(Tâches demandées):
1. Reproduisez fidèlement le passage de l'extrait qui commence aux mots « Dans ce système, aucun » et s'arrête après « des groupes identifiés. ».
2. D'après l'extrait, pourquoi la mise à disposition publique de ces informations a-t-elle à la fois un intérêt et un danger ? Répondez en une à trois phrases.

(Extrait):
/---

Ce processus permet aux organisations d'informer les autres de leurs activités prévues et en cours, pour une aide plus efficace et une désescalade du conflit militaire. De plus, la technologie offre la possibilité de partager en temps réel des informations précieuses, telles que les urgences et les zones dangereuses, afin d'améliorer la connaissance globale de la situation.8

Dans ce système, aucun des participants n'a besoin de se faire confiance. Bien que la mise à disposition publique de ces informations puisse aider à localiser les civils et à évaluer le respect des principes de distinction et de proportionnalité des attaques militaires, elles peuvent également être utilisées pour cibler des groupes identifiés.

\---

(Données sources):
/---

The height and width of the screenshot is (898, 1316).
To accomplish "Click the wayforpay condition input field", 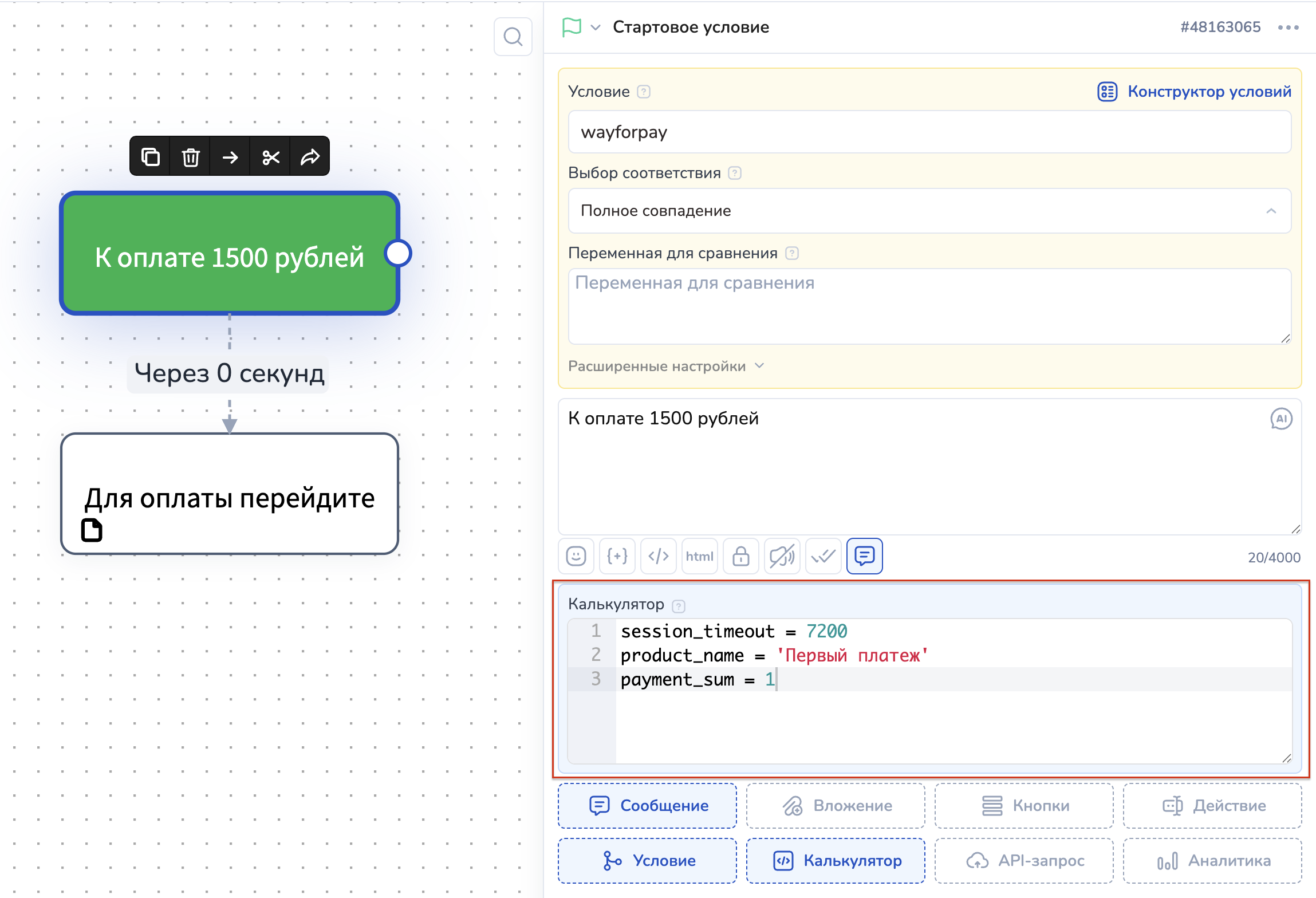I will click(929, 132).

\---

(Réponses fournies):
1.
Dans ce système, aucun des participants n'a besoin de se faire confiance. Bien que la mise à disposition publique de ces informations puisse aider à localiser les civils et à évaluer le respect des principes de distinction et de proportionnalité des attaques militaires, elles peuvent également être utilisées pour cibler des groupes identifiés.

2. Ces informations peuvent aider à localiser les civils et à évaluer le respect des principes de distinction et de proportionnalité des attaques militaires. Mais elles peuvent aussi servir à cibler des groupes identifiés.